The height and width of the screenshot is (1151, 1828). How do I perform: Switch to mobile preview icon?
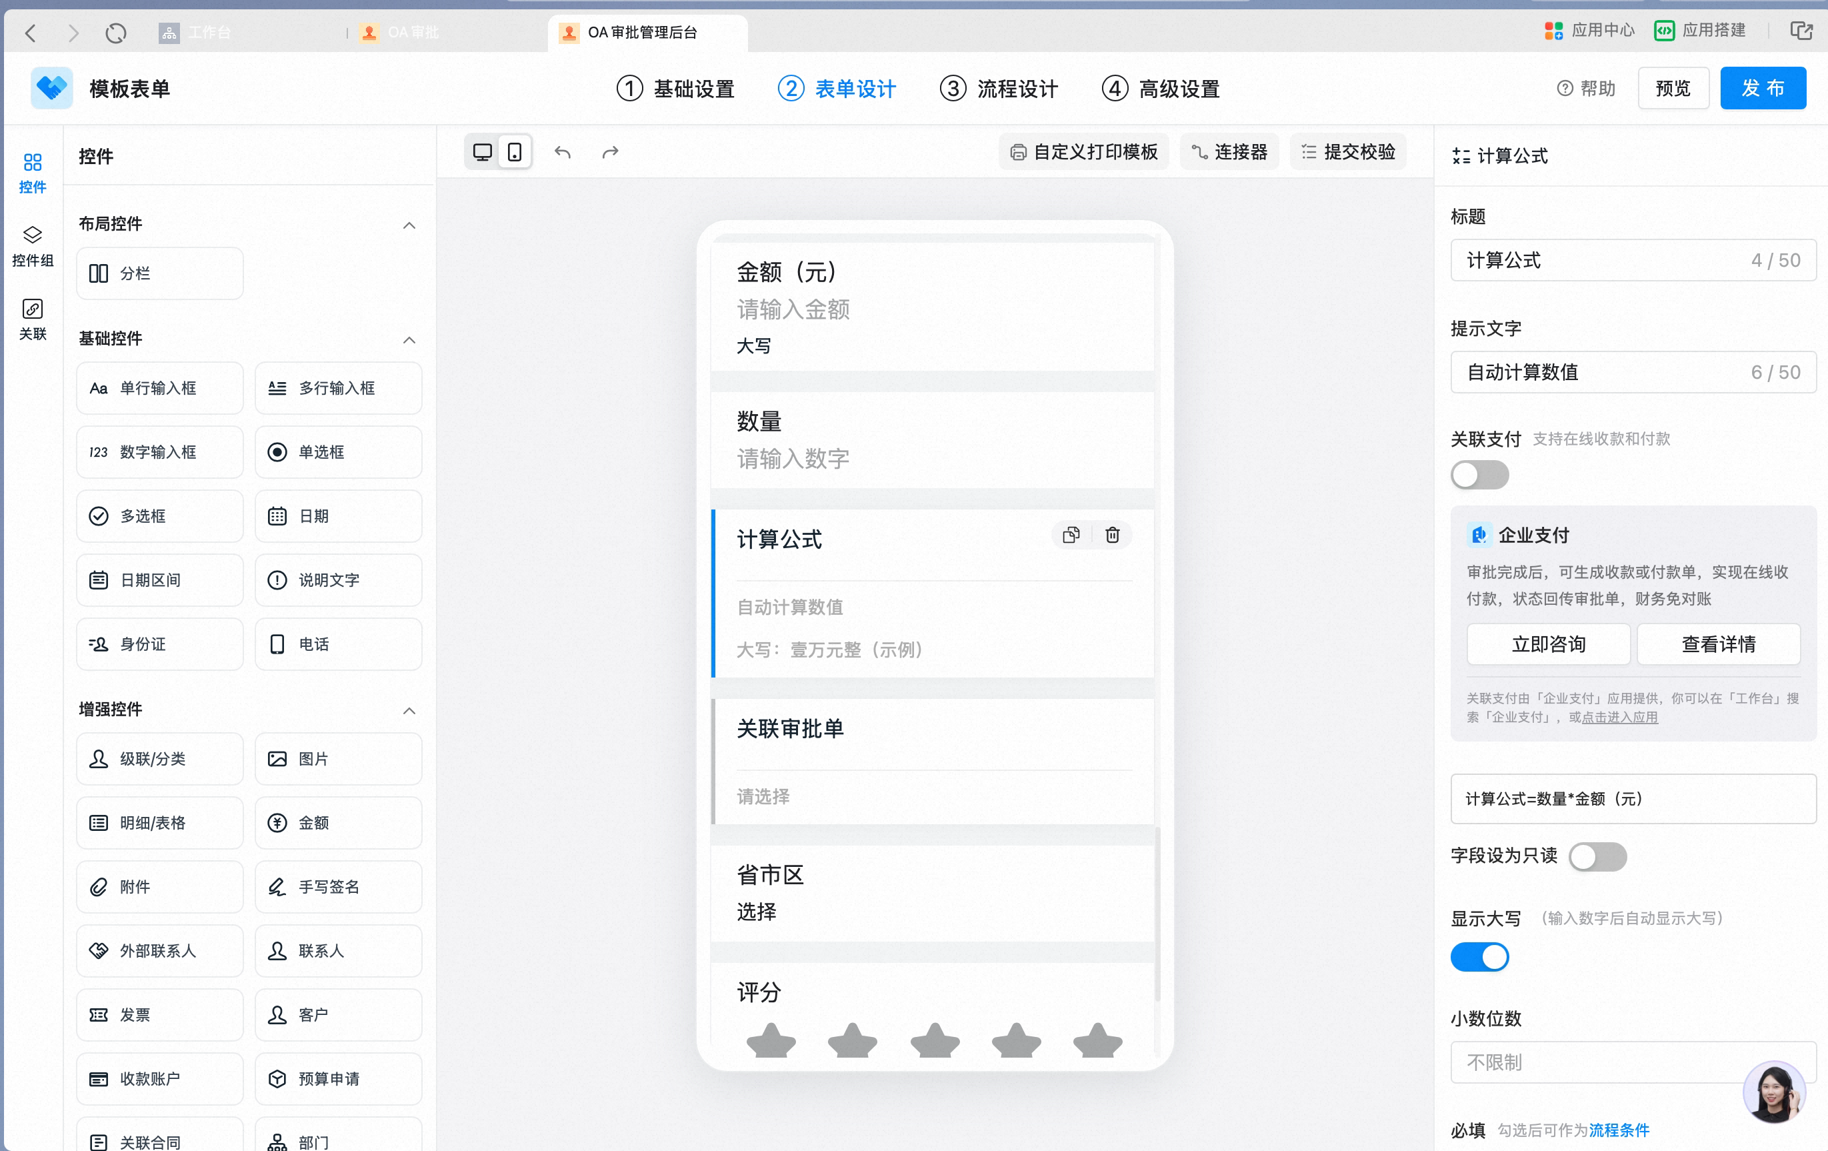coord(515,153)
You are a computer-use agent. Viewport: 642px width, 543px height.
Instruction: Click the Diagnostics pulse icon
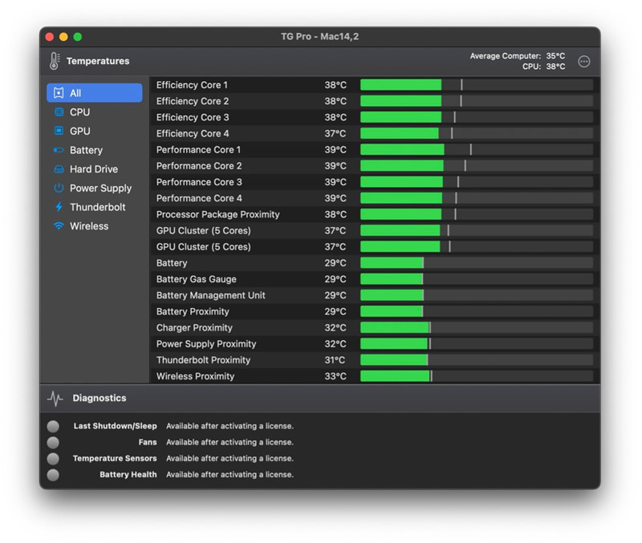55,398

§ Exercise aim:
Reproduce the material exactly; omit the pictures.

§ Output for this exercise:
The height and width of the screenshot is (1151, 1828). How do I perform: Switch to mobile preview icon?
coord(515,153)
You are a computer-use agent. Viewport: 642px width, 543px height.
Instruction: Click the Diagnostics pulse icon
55,398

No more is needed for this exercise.